AGI-1067: A Multifunctional Phenolic Antioxidant, Lipid Modulator, Anti-Inflammatory and Antiatherosclerotic Agent
2003; American Society for Pharmacology and Experimental Therapeutics; Volume: 305; Issue: 3 Linguagem: Inglês
10.1124/jpet.102.048132
ISSN1521-0103
AutoresCynthia L. Sundell, Patricia K. Somers, Charles Q. Meng, Lee K. Hoong, Ki‐Ling Suen, Russell R. Hill, Laura K. Landers, Angela Chapman, Dustie N. Butteiger, Moira Jones, David G. Edwards, Alan Daugherty, Martin A. Wasserman, R. Wayne Alexander, Russell M. Medford, Uday Saxena,
Tópico(s)Antioxidant Activity and Oxidative Stress
ResumoTo explore the therapeutic efficacy and potential mechanisms of action of a new class of antiatherosclerotic drugs, AGI-1067 [mono[4-[[1-[[3,5-bis(1,1-dimethylethyl)-4-hydroxyphenyl]thio]-1-methylethyl]thio]-2,6-bis(1,1-dimethylethyl)phenyl] ester] (butanedioc acid) was tested in several animal models of atherosclerosis.
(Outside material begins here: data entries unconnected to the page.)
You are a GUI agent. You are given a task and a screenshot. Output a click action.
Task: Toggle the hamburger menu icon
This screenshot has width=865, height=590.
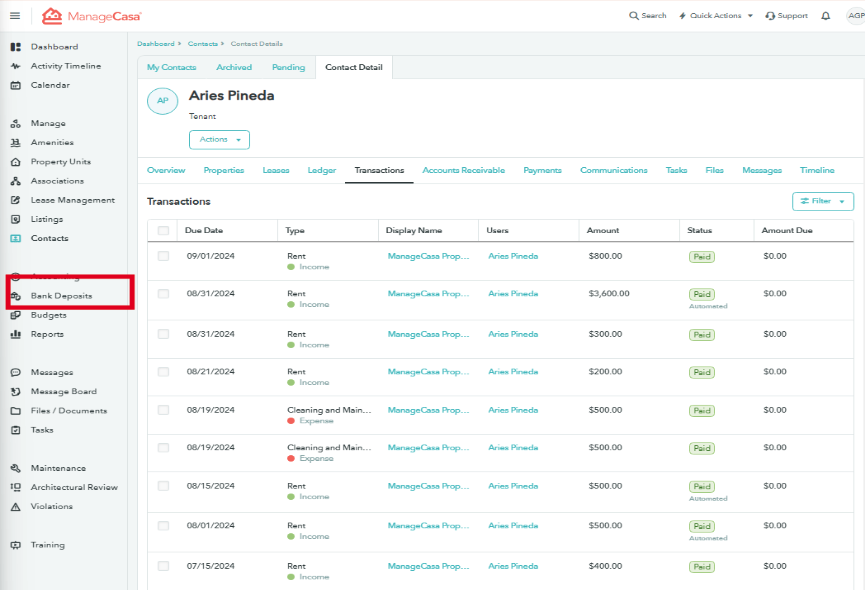tap(14, 15)
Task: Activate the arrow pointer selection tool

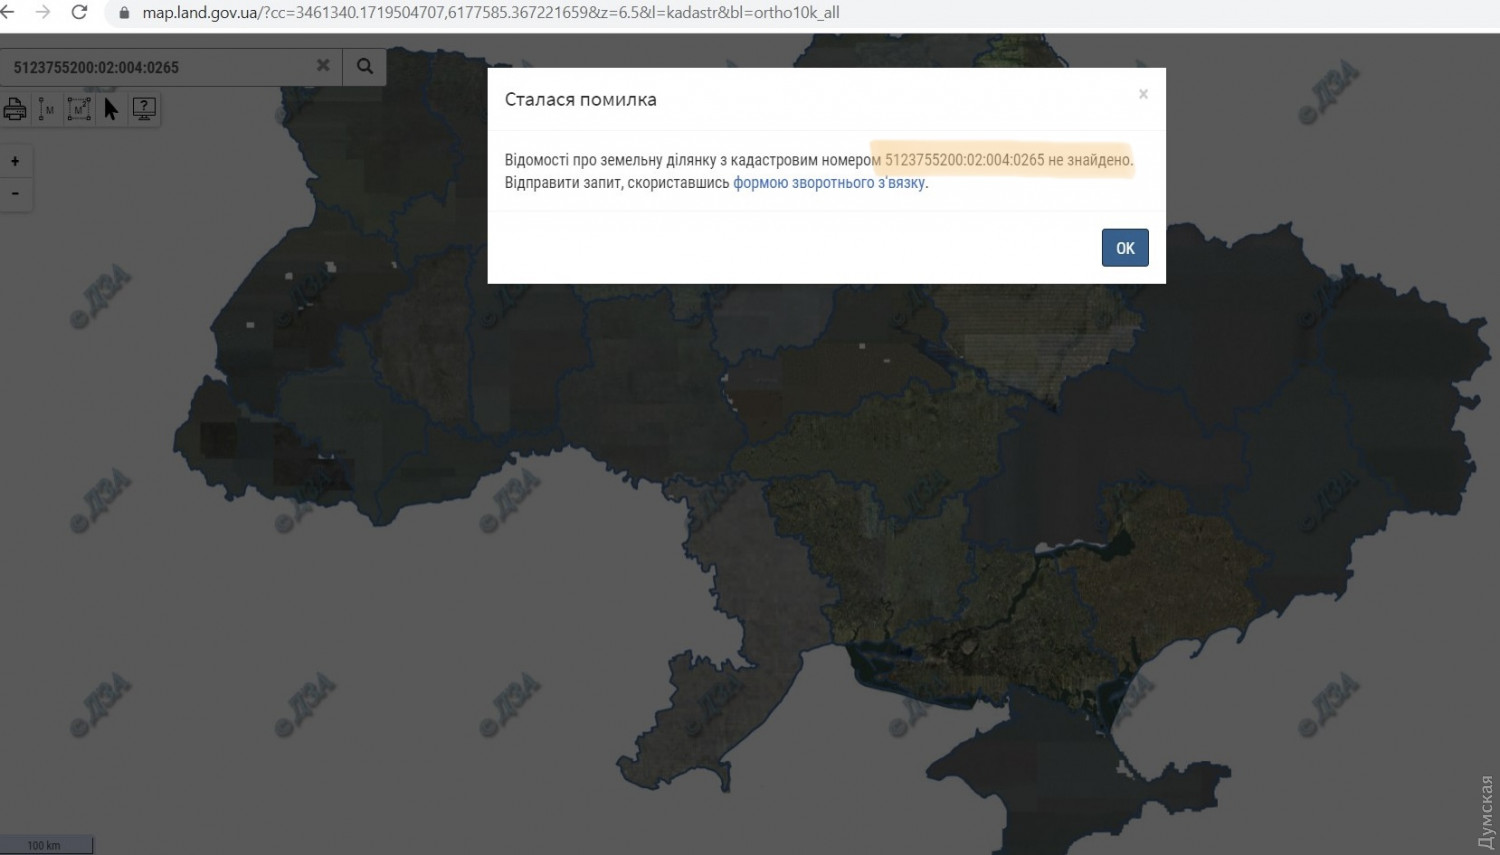Action: pos(111,109)
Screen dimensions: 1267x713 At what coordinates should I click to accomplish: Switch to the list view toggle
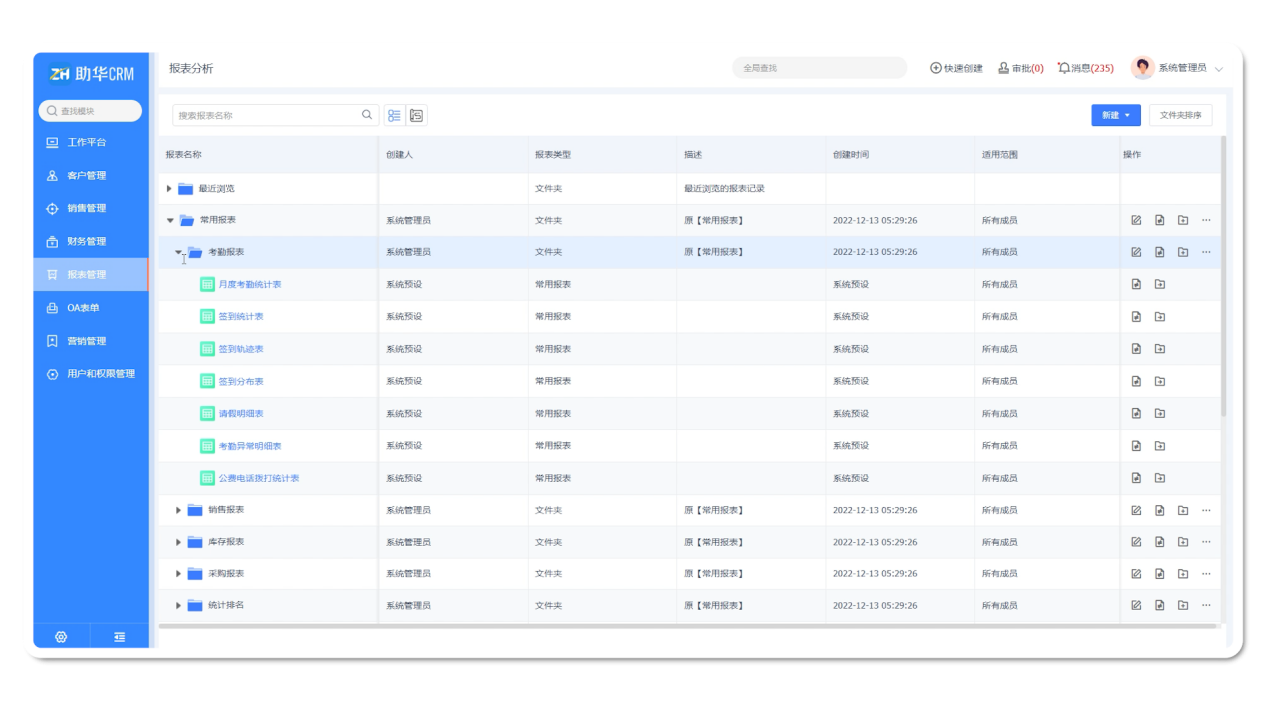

AGI-1067, a novel phenolic antioxidant, was well tolerated in a 1-year study in hypercholesterolemic cynomolgus monkeys. It lowered low-density lipoprotein cholesterol (LDLc) by 41 and 90% at oral doses of 50 and 150 mg/kg, respectively and increased high-density lipoprotein cholesterol (HDLc) by 107% at the higher dose. In contrast, another phenolic antioxidant, probucol, had a modest LDLc-lowering effect (15% at 250 mg/kg) while decreasing HDLc (37% at 150 mg/kg). Histopathology of the aortas and coronary arteries revealed no atherosclerosis in the AGI-1067 (150 mg/kg) group and minimal-to-moderate atherosclerosis in the vehicle and probucol (150 mg/kg) groups. AGI-1067 also inhibited atherosclerosis in LDL receptor-deficient (LDLr -/-) mice and apolipoprotein E-deficient (ApoE -/-) mice even in the absence of a lipid-lowering effect. In LDLr -/- mice, AGI-1067 reduced aortic atherosclerosis by 49%. In ApoE -/- mice, AGI-1067 reduced atherosclerosis by 25, 41, and 49% in the arch, thoracic, and abdominal regions of the aorta. AGI-1067 also reduced vascular cell adhesion molecule-1 (VCAM-1) and monocyte chemoattractant protein-1 (MCP-1) mRNA levels in lungs of lipopolysaccharide-stimulated mice. At the cellular level, AGI-1067 inhibited tumor necrosis factor-α-inducible expression of VCAM-1, MCP-1, and E-selectin in human aortic endothelial cells (IC 50 values = 6, 10, and 25 μM, respectively). These data show that AGI-1067 can inhibit atherosclerosis not only via its lipid-lowering effects but also by having direct anti-inflammatory effects on the vessel wall and suggest that it may be a novel therapeutic agent for coronary artery disease.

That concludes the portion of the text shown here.